Les mélopées numériques de La Caution ont quelque chose de cinématographique. Mais c’est aussi grâce à leurs racines (marocaines, urbaines, banlieusardes, morales, éléphantesques…) que les deux frères réussissent à se forger une identité à divers facettes, à plusieurs niveaux de lecture. Mobile et nerveux, tourmenté puis évasif, leur art pulse un souterrain d’énergie salvatrice, des modules à physionomie bicéphale, des décodeurs qui déterrent aussi bien le Cinéma d’Art et d’Essai Français que la silicone des studios hollywoodiens… Au final, on se retrouve avec d’un côté, Arc en ciel pour daltoniens, une galette aérienne et spontanée, distendue, qui distille autant de poisons délicieux derrière des accords pop prestement cordonnés. De l’autre, Peine de Maures, pavé en phase avec son époque, tranchant comme un couteau rouillé (Revolver feat. Les Cautionneurs) et doué de matières grises tentaculaires… De ces deux maelströms de pensées bouillantes émerge un brûlot à la poésie raffinée, à savoir le titre Peine de Maures et ses textes à la phraséologie ahurissante. Sorte de tranche de vie visionnaire, ce condensé de contre-pieds asémantiques déverse un bijou qui virevolte comme un pamphlet sombre mais illuminé, parfois en deuil, parfois en pleine fête des cerveaux.

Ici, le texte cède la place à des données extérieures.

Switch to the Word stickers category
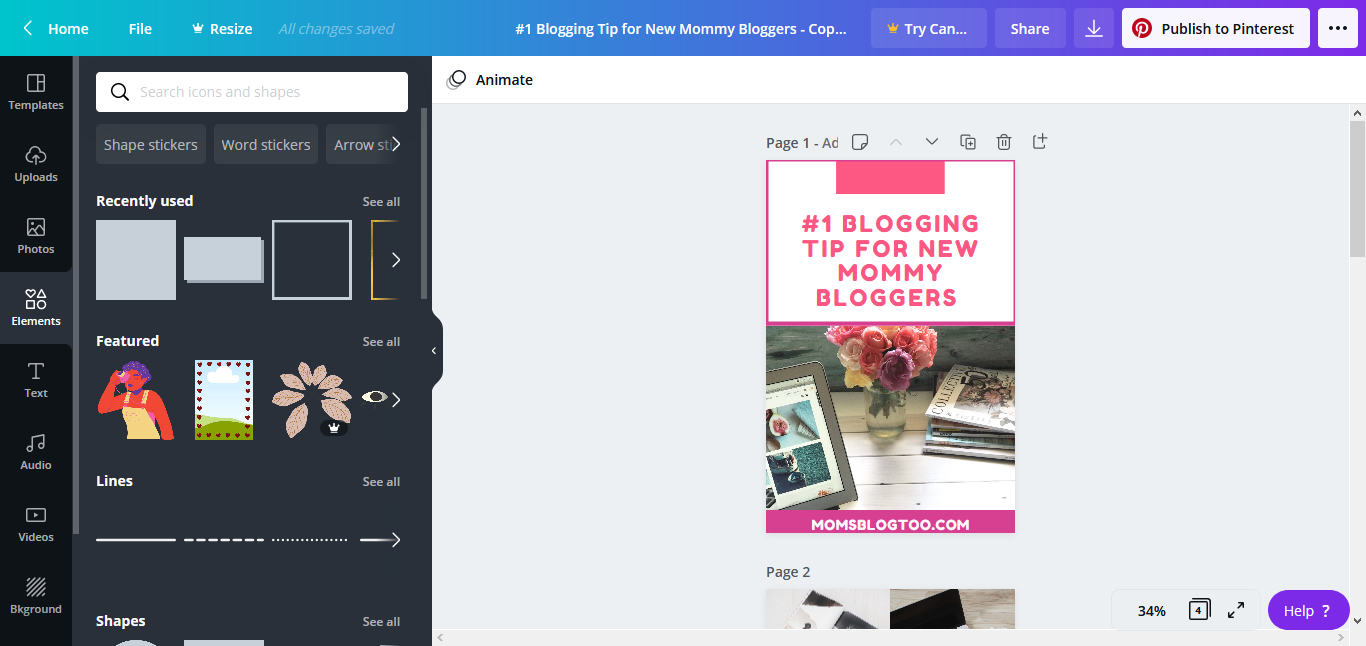Screen dimensions: 1366x646 pyautogui.click(x=265, y=144)
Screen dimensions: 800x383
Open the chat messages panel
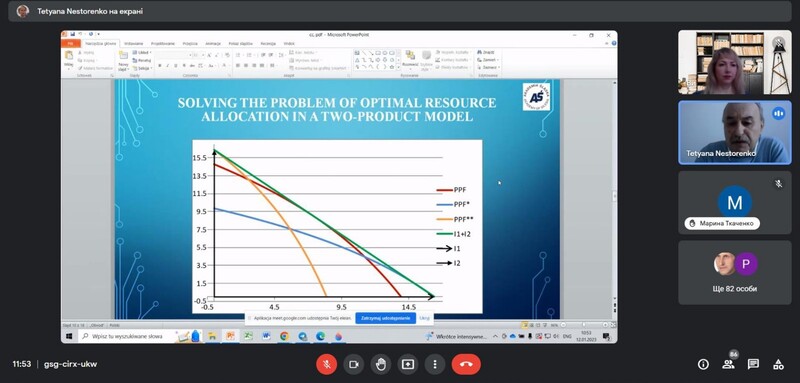click(x=753, y=364)
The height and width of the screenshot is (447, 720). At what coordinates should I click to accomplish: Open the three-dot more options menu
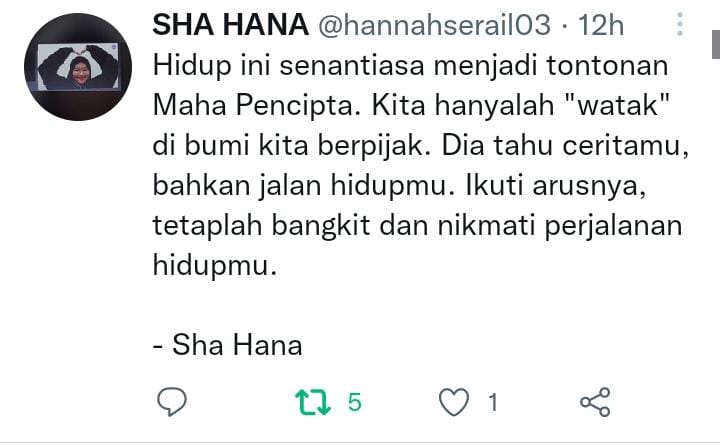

Au bout du compte, ce double ambum résonne comme un puzzle de mots et de pensées à fractions décalquées sur la dure réalité de la vie, mais aussi sur la jouissance de ses excès et de ses joies. Les deux frères « français en free-lance » viennent décrocher bestialement leur titre de terroristes intellectuels, avec en arrière-fond un panorama fauve, fabuleux et comédien. Leur verve polyglotte cultive sans cesse les ulcères symptomatiques du rap pour mieux les défoncer, toujours contre la montre, marchant avec passion sur les pieds de la France. Avec la tête.